N’y a-t-il pas une progression historique semblable pour toutes les religions, avant l’islam ?
Si on observe l’islam depuis les Ottomans jusqu’à aujourd’hui, on voit que le monde spirituel, intellectuel et artistique s’est rétracté et a reculé. La religion n’a pas été source d’évolution spirituelle. Sur une population de 1,5 milliard de fidèles aujourd’hui, on ne peut citer un seul penseur musulman. Il n’y en a pas, je le sais. J’aimerais qu’il y ait une pensée islamique sur la spiritualité. Mais les musulmans rejettent Ibn Khaldoun, Averroès, Avicenne, les soufis, etc., qui ne sont pas enseignés dans nos écoles et universités. Tous les grands créateurs dans l’histoire islamique ne croyaient pas à l’islam comme religion. Pas un seul poète arabe ne croit en l’islam comme Paul Claudel était catholique. Impossible de trouver un poète croyant musulman. Toute notre histoire doit être révisée.
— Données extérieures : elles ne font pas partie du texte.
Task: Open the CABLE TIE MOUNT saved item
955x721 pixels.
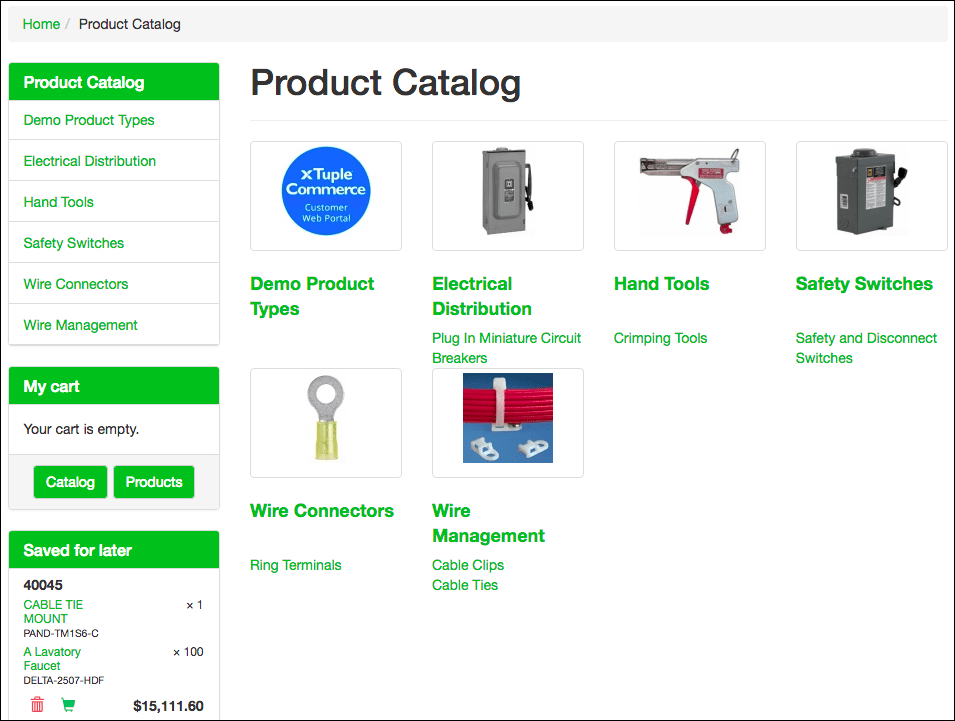Action: tap(52, 611)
Vous vous êtes pourtant montré très critique envers les révolutions du printemps arabe de 2011. Les principes de liberté, dignité, pluralisme réclamés par les populations ne vous ont pas intéressé?
Il ne s’agit là que de slogans. Je ne peux approuver une révolution sans programme et qui se protège par la religion. Car je suis profondément contre la religion. Comment peut-on accepter qu’une femme soit mise en cage pour être vendue ? Personne dans la révolution syrienne ne l’a dénoncé comme sauvagerie. C’est au nom de l’islam et de la révolution qu’on a fait ça ! J’ai quitté la Syrie depuis 1956. Je n’ai participé à aucune activité dans le pays. Mais je garde une relation et une histoire fondamentale. A propos des événements récents, depuis la guerre, on m’a reproché de n’avoir pas pris position contre le régime. Or celui-ci est tyrannique et il faut faire mieux. Il faut un discours et un plan. Sur quels principes est fondée votre révolution ? Une révolte contre la tyrannie ? Mais celle-ci structure toute la société arabo-musulmane. Il faut proposer quelque chose de fondamentalement meilleur que le régime en place. Une séparation entre l’Etat et la religion. Mais si c’est juste renverser le pouvoir, comme l’ont fait tous les coups d’Etat depuis 1958, cela ne sert à rien, si on ne change pas la structure de la société.
Vous confondez une organisation armée terroriste avec toute l’opposition au régime syrien ?
Mais personne n’a condamné. Pas une seule prise de position contre Daech. Comment une révolution peut traiter avec le symbole de la sauvagerie dans le monde, qui est l’Amérique. Un système qui s’est établi sur le génocide des Indiens. Un génocide réitéré au Vietnam puis en Palestine. Comment traiter avec ceux-là pour libérer un peuple. Je ne peux imaginer qu’une révolution se revendiquant des droits de l’homme, traite avec un pays comme les Etats-Unis ou la Turquie. En résumé, je suis contre le régime et contre la révolution.
Vous considérez les Etats-Unis comme responsables des déroutes arabes ?
Tous les régimes arabes ont été encouragés par les Américains et autres étrangers. La tendance est d’accepter les masses musulmanes. La politique américaine et occidentale soutient les musulmans parce qu’ils sont plus faciles à manipuler que des intellectuels qui peuvent leur tenir tête. La société est plus mobilisée par la religion.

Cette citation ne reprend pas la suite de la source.